República Checa pasará a llamarse Chequia: por qué cambió de nombre
En los últimos años, hemos asistido a una tendencia global en la que diversos países han decidido cambiar sus nombres oficiales, impulsados por razones que varían desde la geografía hasta el contexto político global. El ejemplo más reciente es el de la República Checa, que ahora pasará a llamarse oficialmente “Chequia”.

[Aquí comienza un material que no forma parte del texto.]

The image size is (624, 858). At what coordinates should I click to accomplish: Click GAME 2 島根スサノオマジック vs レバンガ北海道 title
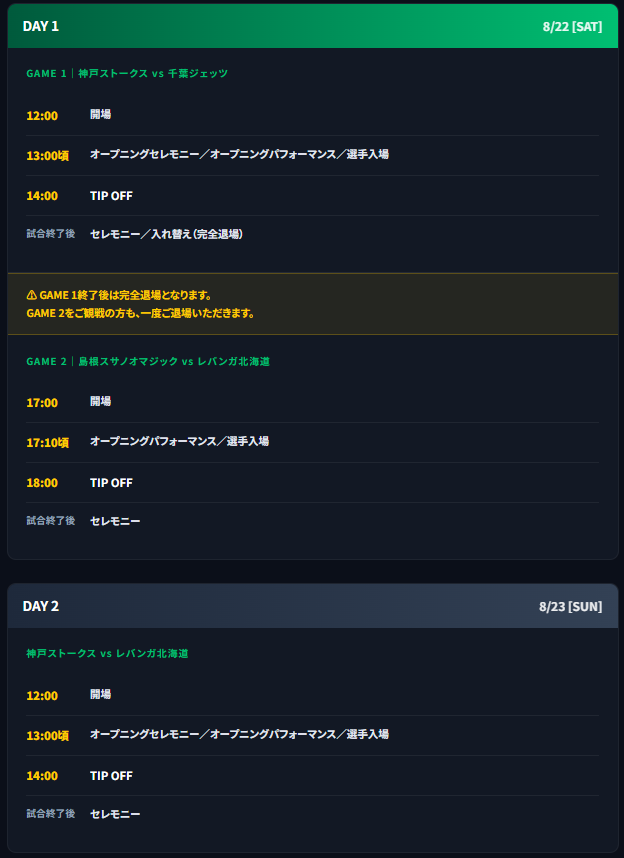148,362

Tanto República Checa como Chequia han sido nombres válidos desde 2016, sin embargo, el uso de “Chequia” se limitará a contextos no formales y cotidianos. Este cambio marca una distinción clara en cómo se utilizará cada nombre: la denominación “República Checa” se reservará para documentos gubernamentales, correspondencia legal y asuntos diplomáticos, similar a como “República Francesa” se emplea para Francia. Por el contrario, “Chequia” se adoptará en contextos más diarios, como en literatura, medios de comunicación y representación en eventos deportivos, incluido el respaldo de organizaciones como la UEFA y la FIFA para competiciones internacionales.

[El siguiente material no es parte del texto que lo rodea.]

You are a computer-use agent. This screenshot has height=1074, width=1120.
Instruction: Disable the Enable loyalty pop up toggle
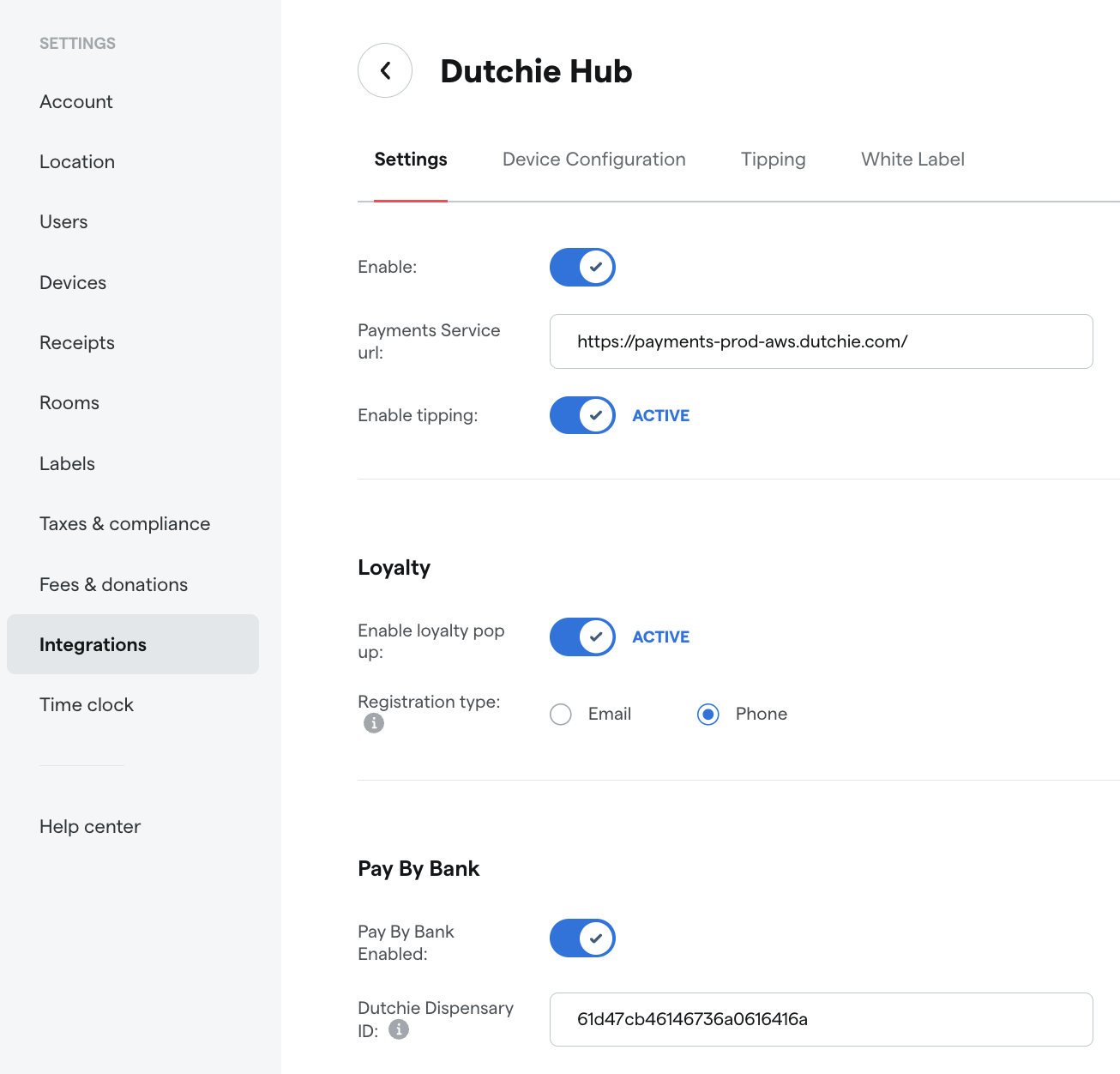[x=582, y=637]
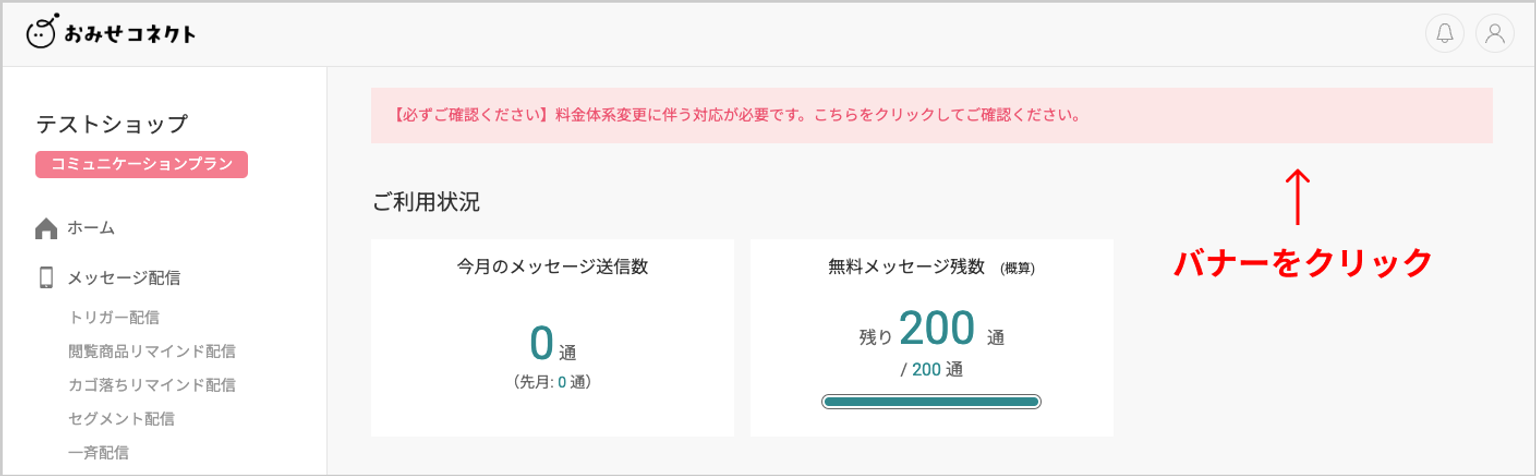Click the red upward arrow annotation
The image size is (1536, 476).
point(1297,196)
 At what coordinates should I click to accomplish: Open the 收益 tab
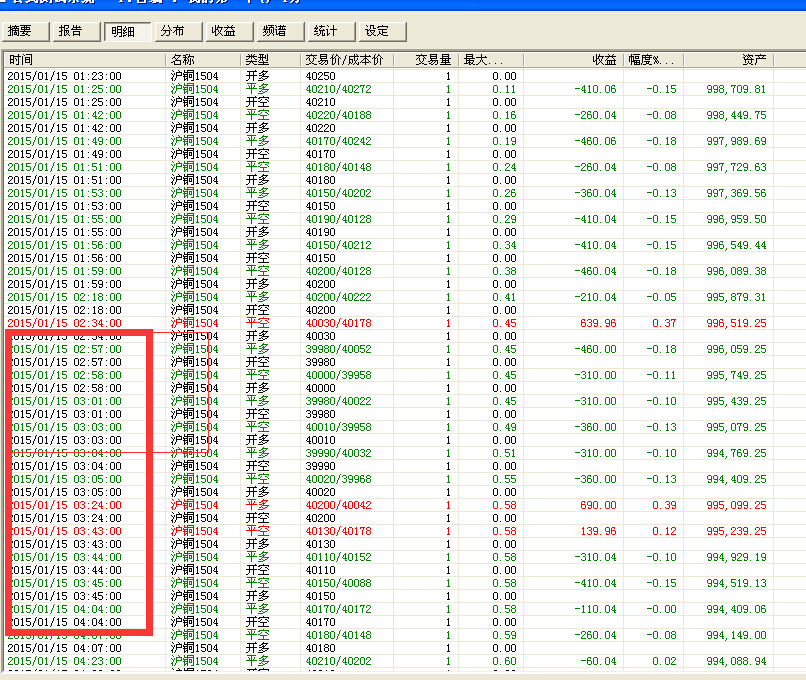coord(224,31)

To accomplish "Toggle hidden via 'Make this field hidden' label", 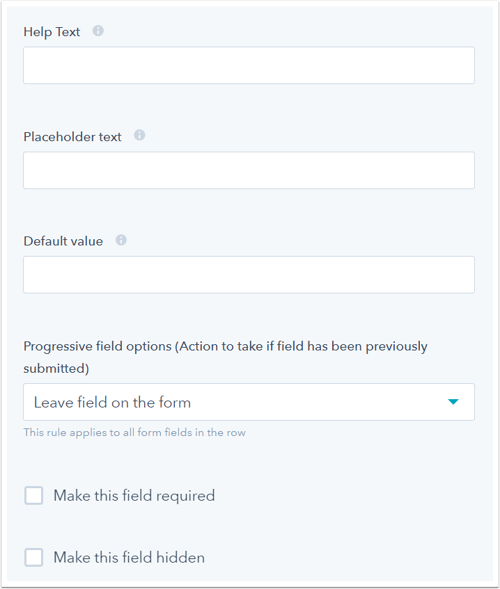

Aunque esta modificación fue anunciada durante la primavera de 2023, su base legal se estableció en 2016. No obstante, el nombre Chequia no es nuevo en el territorio ya que incluso se usaba durante los años 90, cuando formaba parte de Checoslovaquia. Tras su pacífica disolución en 1992, evento conocido como el “Divorcio de Terciopelo”, la República Checa emergió como un estado independiente el 1 de enero de 1993.
El caso de Chequia no es único. A lo largo de la historia, múltiples países han optado por modificar sus nombres oficiales por diversas razones. Algunos buscan reflejar más precisamente su realidad geográfica, otros desean eliminar vestigios coloniales o simplemente quieren versiones más simples de sus nombres.

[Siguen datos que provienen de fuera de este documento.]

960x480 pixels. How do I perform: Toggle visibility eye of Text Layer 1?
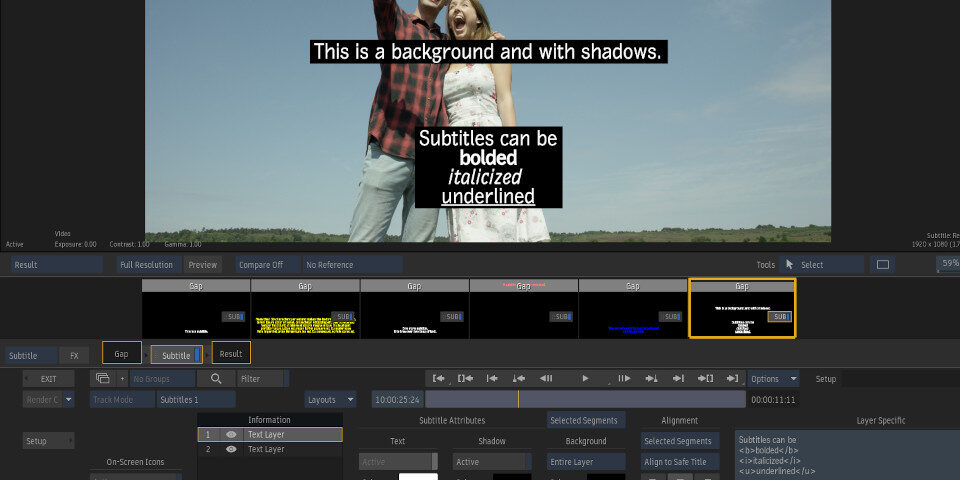coord(231,435)
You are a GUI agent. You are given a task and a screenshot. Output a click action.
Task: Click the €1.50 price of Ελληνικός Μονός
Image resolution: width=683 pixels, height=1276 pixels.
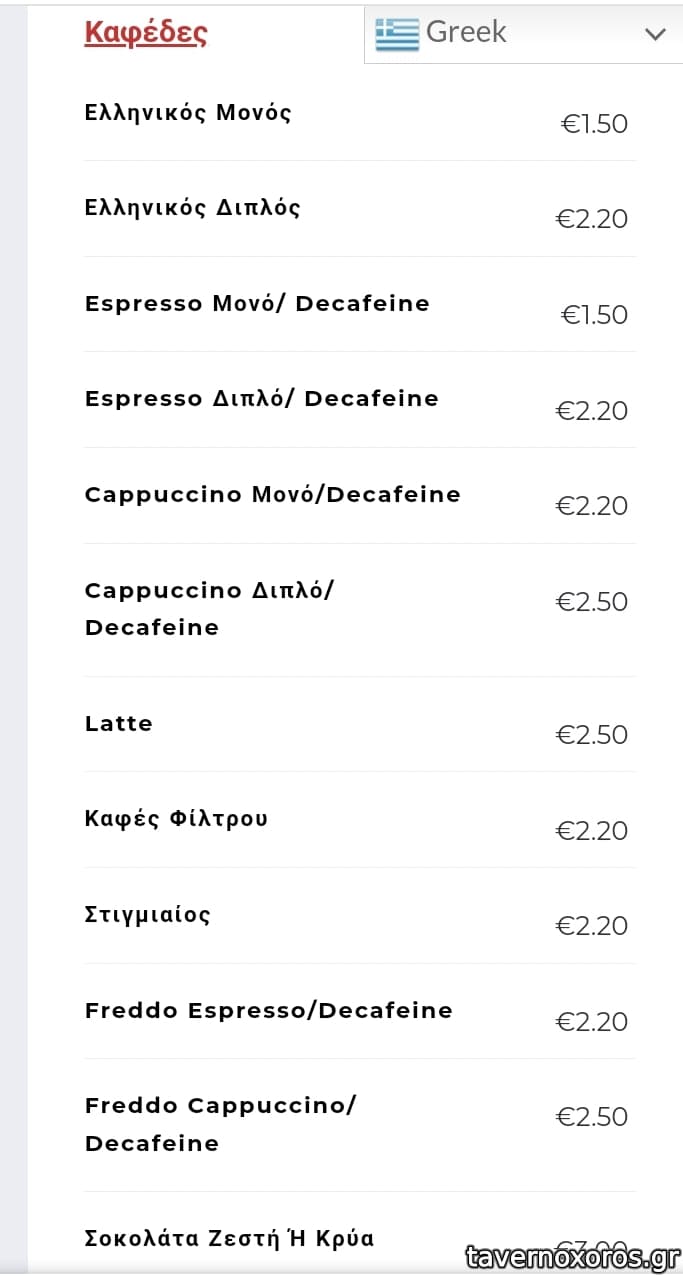[594, 124]
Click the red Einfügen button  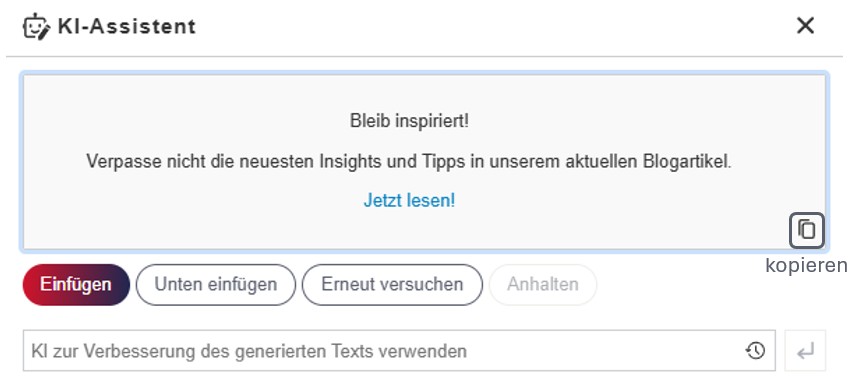(76, 285)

Ejemplos notables incluyen Zimbabue, que era conocido como Rhodesia, Tailandia, antes llamado Siam, y Birmania, ahora Myanmar. Más recientemente, Holanda cambió a Países Bajos y Turquía a Türkiye. Otros casos incluyen los Estados Federados de Micronesia, cuyo nombre fue oficializado en 2021, y la República de Islandia, que simplificó su denominación a Islandia en 2022.
Estas decisiones suelen acompañar movimientos nacionales para reafirmar la soberanía y actualizarse conforme a la realidad contemporánea, dejando atrás símbolos de épocas pasadas. Como argumentan muchos de estos gobiernos, ajustar el nombre de un país no solo responde a un deseo por la exactitud y simplificación, sino que es un acto significativo de autoafirmación y una declaración de independencia y modernidad.